Common-Property Resource-Management in Traditional Societies

Chapter:
(p.48) 3 Common-Property Resource-Management in Traditional Societies
Source:
The Environment and Emerging Development Issues: Volume 1
Author(s):

Raymond Noronha

Publisher:
Oxford University Press
DOI:10.1093/acprof:oso/9780199240692.003.0003

This chapter considers four examples of ‘common property resources’: Kerala in southern India, the Sudan, southern Bahia in Brazil, and forest dwellers. ‘Traditional’ systems of management appear to be confined only to economically marginal segments of national populations. In all cases, the groups are relatively small. Within the groups, there was comparative homogeneity and relative equality of economic activity. With the exception of the Kerala case, the ‘management’ systems were outside the formal legal framework of society. Are traditional societies exemplars par excellence of conservation?
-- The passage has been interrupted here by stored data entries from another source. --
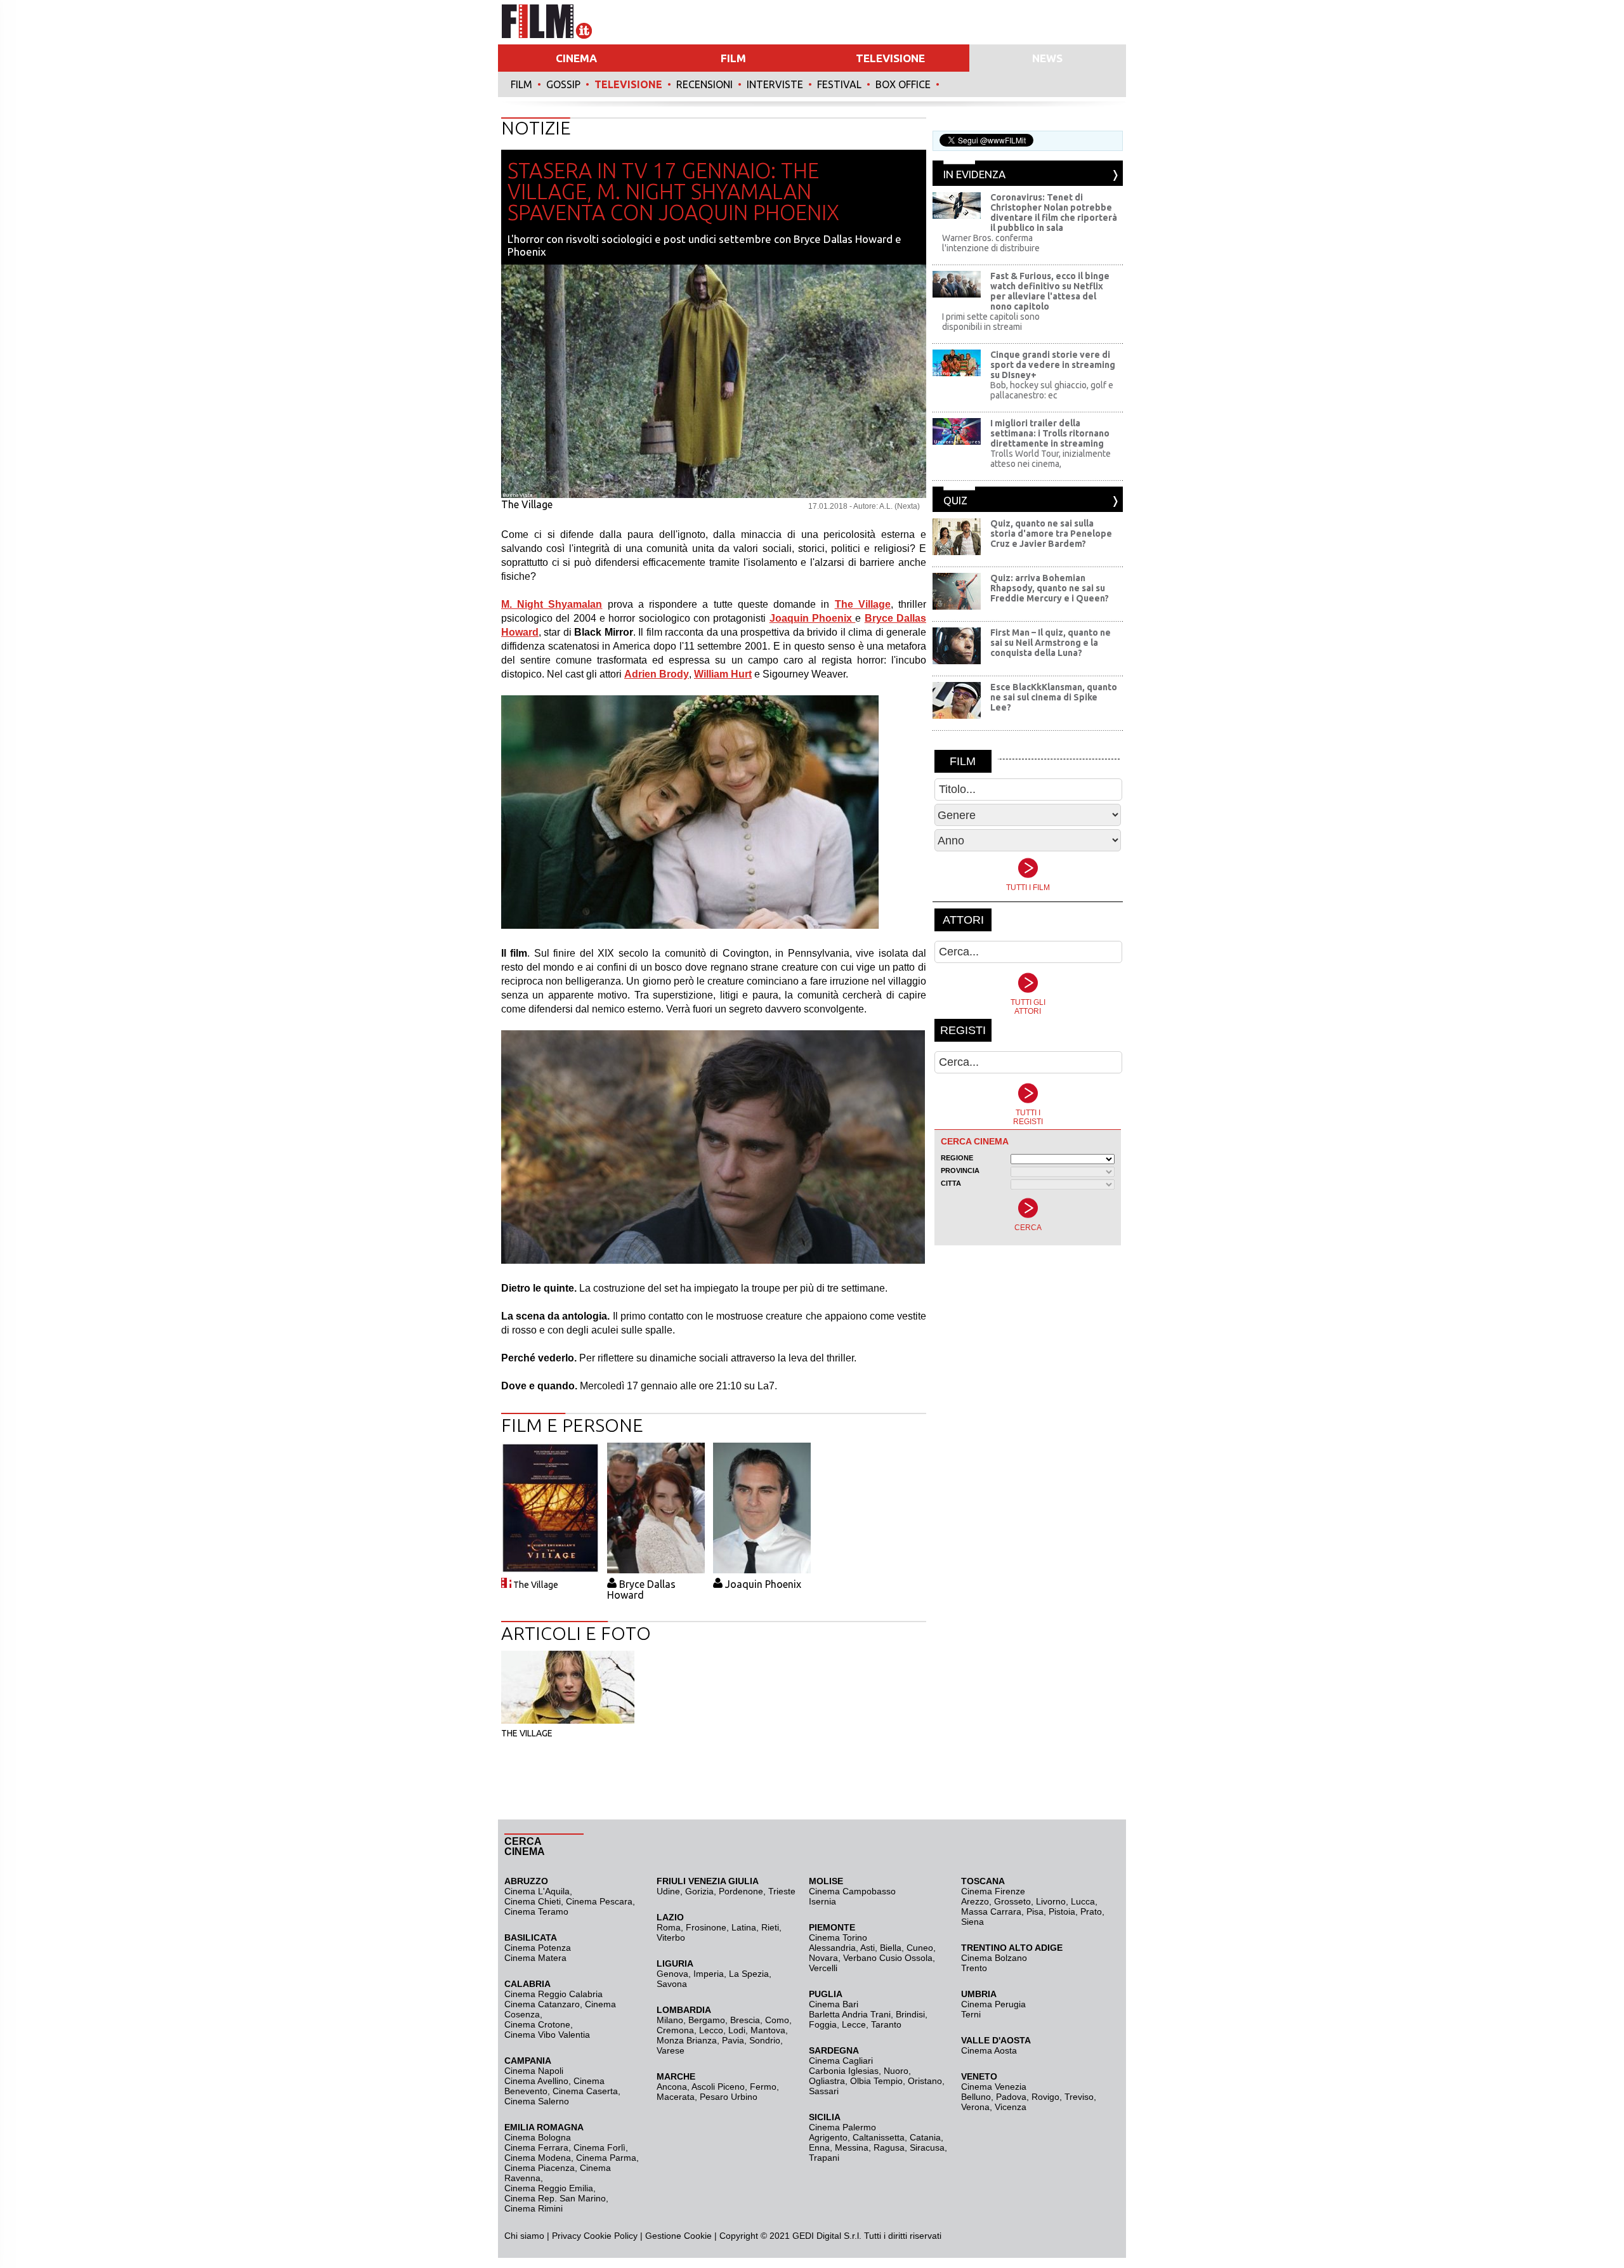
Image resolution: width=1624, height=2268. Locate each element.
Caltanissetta (879, 2137)
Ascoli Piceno (718, 2086)
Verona (975, 2107)
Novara (823, 1958)
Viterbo (671, 1937)
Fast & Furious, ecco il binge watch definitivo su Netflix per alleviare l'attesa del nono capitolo (1050, 291)
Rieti (770, 1927)
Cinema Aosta (989, 2050)
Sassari (824, 2091)
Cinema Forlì (599, 2147)
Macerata (676, 2097)
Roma (669, 1927)
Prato (1091, 1911)
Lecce (854, 2024)
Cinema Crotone (537, 2024)
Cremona (675, 2030)
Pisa (1035, 1911)
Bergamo (706, 2020)
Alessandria (832, 1948)
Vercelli (823, 1968)
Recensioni (704, 84)
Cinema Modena (537, 2158)
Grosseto (1012, 1901)
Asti (867, 1948)
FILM (733, 58)
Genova (672, 1974)
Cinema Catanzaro (542, 2004)
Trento (974, 1968)
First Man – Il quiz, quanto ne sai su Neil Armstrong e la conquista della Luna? (1050, 642)
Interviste (775, 84)
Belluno (976, 2097)
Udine (668, 1891)
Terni (971, 2014)
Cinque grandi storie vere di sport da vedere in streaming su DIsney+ (1052, 365)
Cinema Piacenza (539, 2168)
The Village (535, 1585)
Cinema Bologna (537, 2137)
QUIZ (955, 500)
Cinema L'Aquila (537, 1891)
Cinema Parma (606, 2158)
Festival (839, 84)
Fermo (763, 2086)
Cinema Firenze (993, 1891)
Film (521, 84)
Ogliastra (827, 2081)
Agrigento (828, 2137)
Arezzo (975, 1901)
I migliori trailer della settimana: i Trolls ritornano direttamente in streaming (1050, 433)
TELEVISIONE (890, 58)
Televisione (628, 84)
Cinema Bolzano (994, 1958)
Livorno (1051, 1901)
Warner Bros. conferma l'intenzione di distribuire (991, 243)
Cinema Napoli (533, 2071)
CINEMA (576, 58)
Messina (851, 2147)
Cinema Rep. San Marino (555, 2198)
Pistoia (1062, 1911)
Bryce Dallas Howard (641, 1589)
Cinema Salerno (536, 2101)
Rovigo (1045, 2097)
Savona (672, 1984)
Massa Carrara (991, 1911)
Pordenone (741, 1891)
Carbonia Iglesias (844, 2071)
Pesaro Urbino (728, 2097)
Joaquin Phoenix (763, 1584)
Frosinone (706, 1927)
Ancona (672, 2086)
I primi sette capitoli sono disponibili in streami (991, 321)
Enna (819, 2147)
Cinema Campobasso (852, 1891)
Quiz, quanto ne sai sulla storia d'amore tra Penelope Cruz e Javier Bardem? (1051, 533)
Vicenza (1010, 2107)
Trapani (824, 2158)
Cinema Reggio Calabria (553, 1994)
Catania (925, 2137)
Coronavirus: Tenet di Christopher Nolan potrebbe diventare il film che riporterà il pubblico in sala (1053, 212)
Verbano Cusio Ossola (888, 1958)
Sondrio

Romanticism can lead to a ‘museum pieces’ approach with four elements (or assumptions): that people in such societies have knowledge of their physical environments and resources; the life of these societies is ‘adapted’ to their respective environments; there is ‘care’ of natural resources; and this care results in economic systems that are ‘sustainable’. These are examined with reference to the four cases, and some inferences are drawn.